The majority of the value created (70%) is expected to come from additional revenues while the remaining 30% is anticipated from reduced costs.
These include:
- Global distribution companies become aggregators of NDC and airlines gain income from producing offers with more ancillaries. The scenario suggests a $3 billion investment by the industry and $15 billion in value.
- Large airlines become travel platforms catering for more elements of the customer journey with McKinsey estimating a $15 billion investment and $39 billion in value.
- Online intermediaries get bigger through consolidation and much better in terms of the consumer experience and distribute enhanced airline offers. This scenario estimates a $12 billion investment for $22 billion in value.
- Greenfield platforms, such as Amazon, become global retailing powerhouses which own the customer relationship. They use the data at their fingertips to create rich customer profiles with requests are sent to airlines to bundle enhanced offers. The scenarios suggests an investment of $12 billion and $17 billion in value.

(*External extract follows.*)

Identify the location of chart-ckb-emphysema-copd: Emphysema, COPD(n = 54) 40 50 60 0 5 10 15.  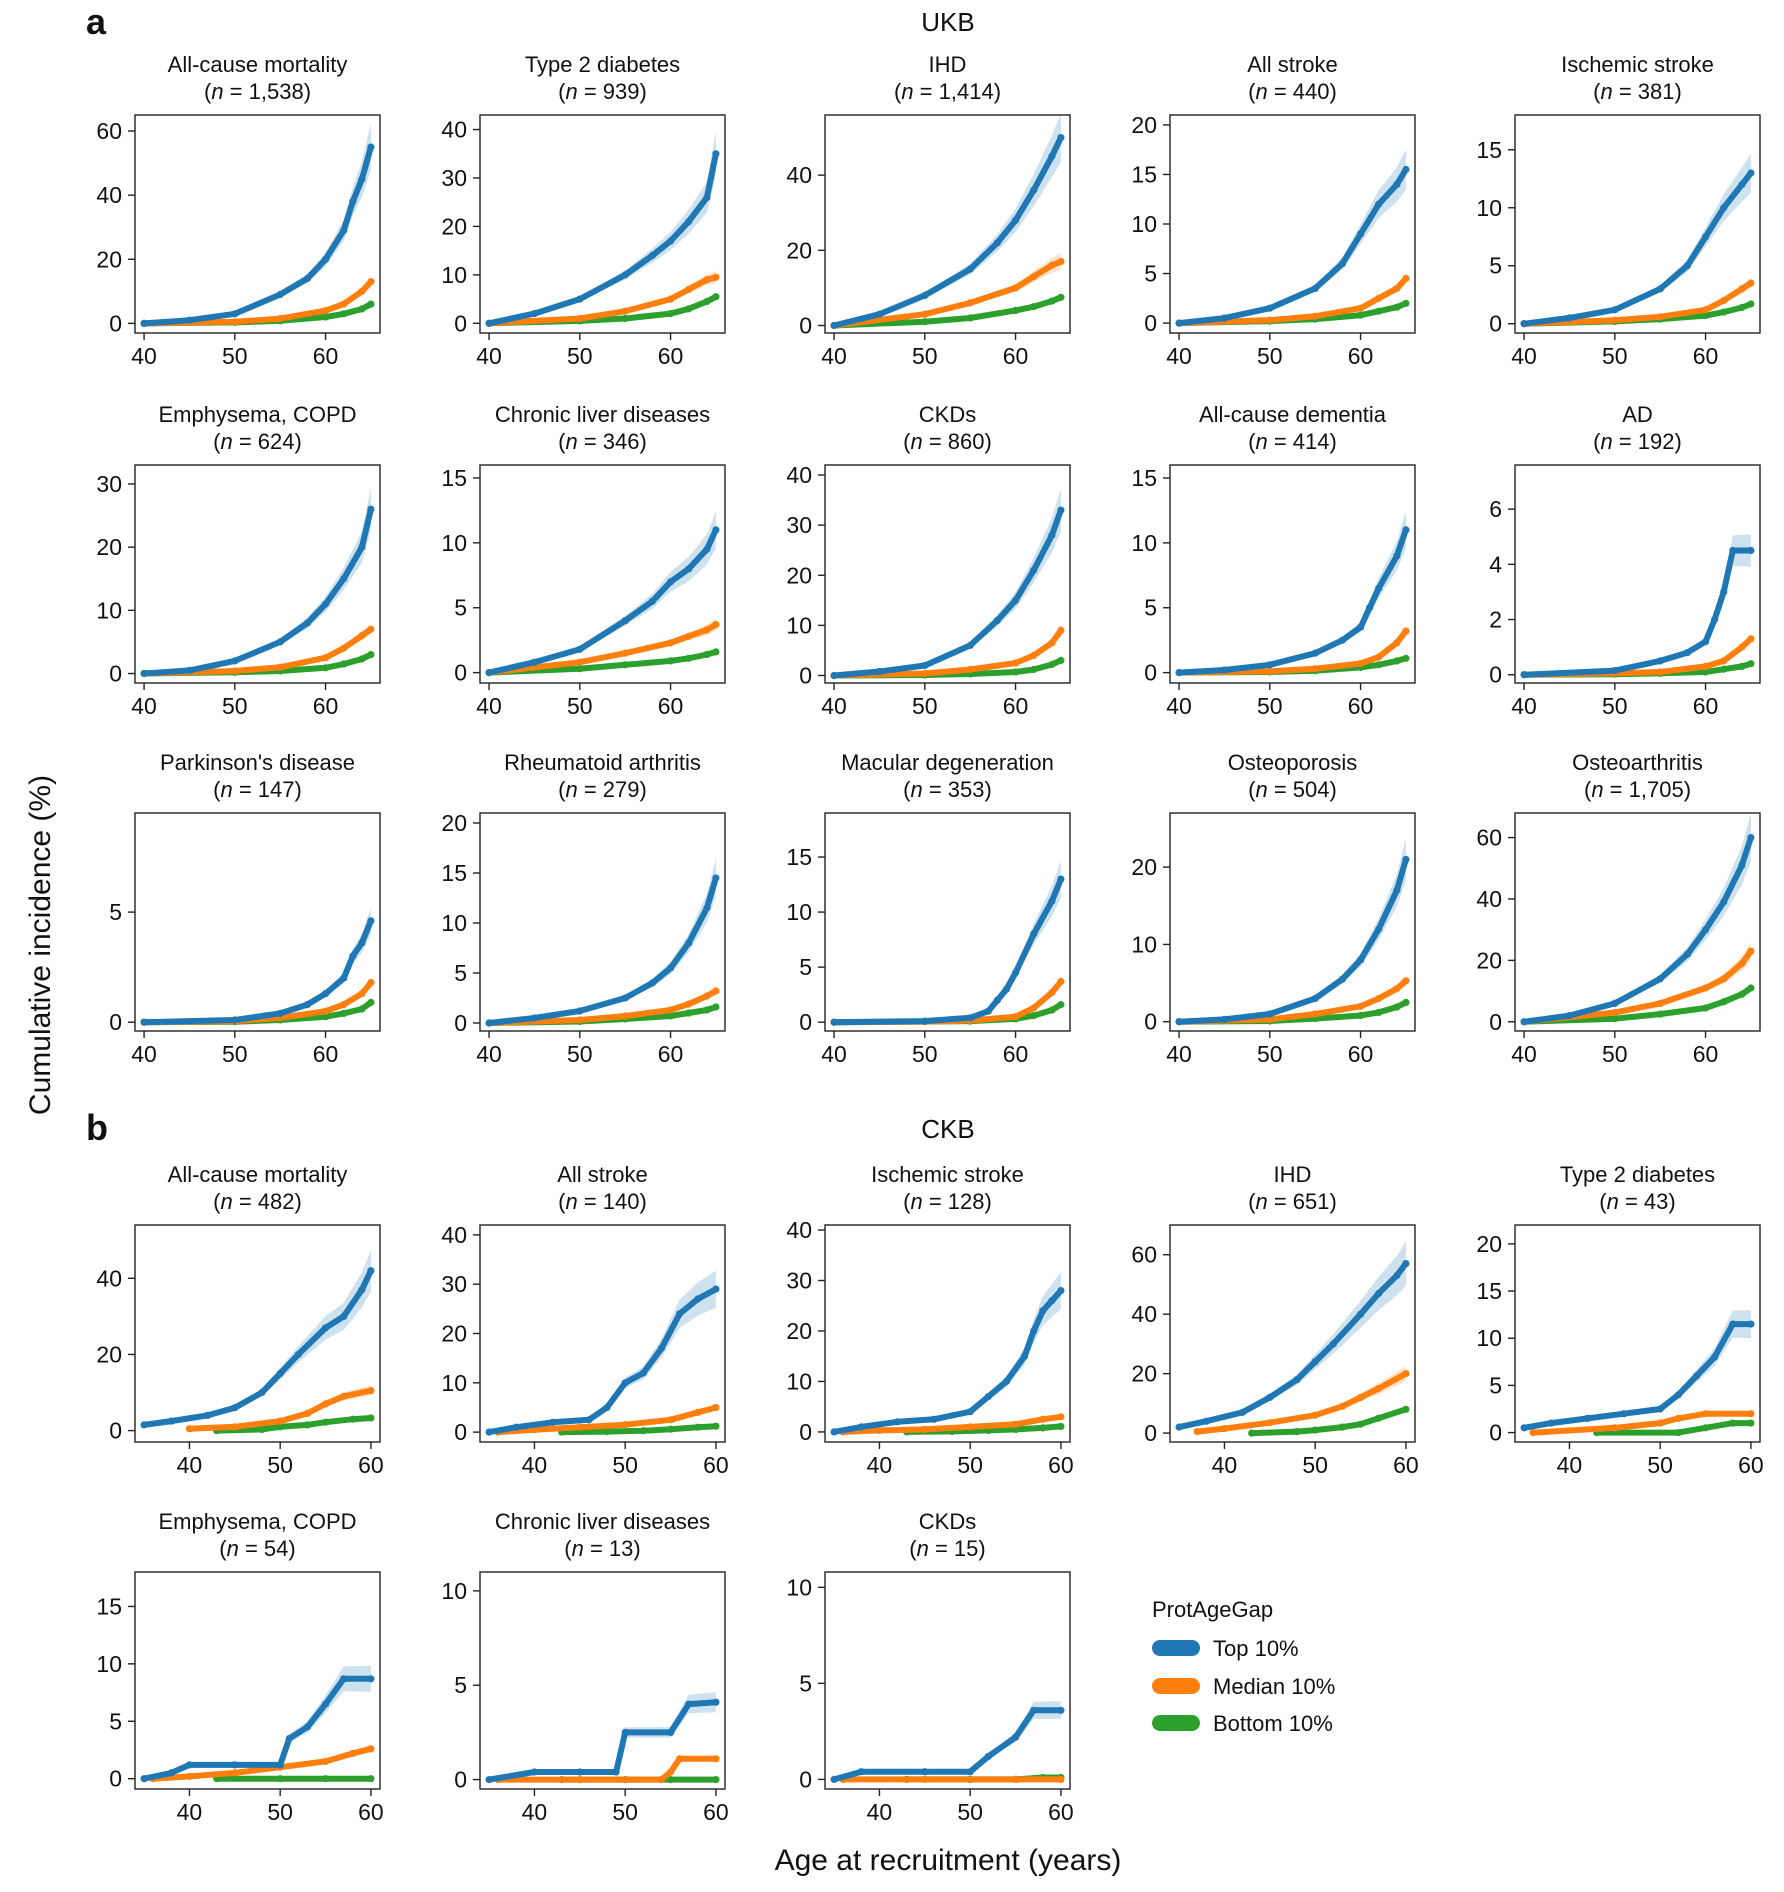
(240, 1667).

The report notes that “investment is based on a five-year increase above existing IT spend as a percentage of revenue for airlines investing in major IT architecture.”
It also goes on to note the major sources where value would be created, including new offers, enhanced revenue management and optimizing the distribution mix.
The report allows for different carriers developing at different speeds as well as the maturity of markets.
It’s worth noting that total airline ancillary revenue is predicted to hit $109.5 billion in 2019, up 18% on 2018, according to the latest CarTrawler Ancillary Revenue report.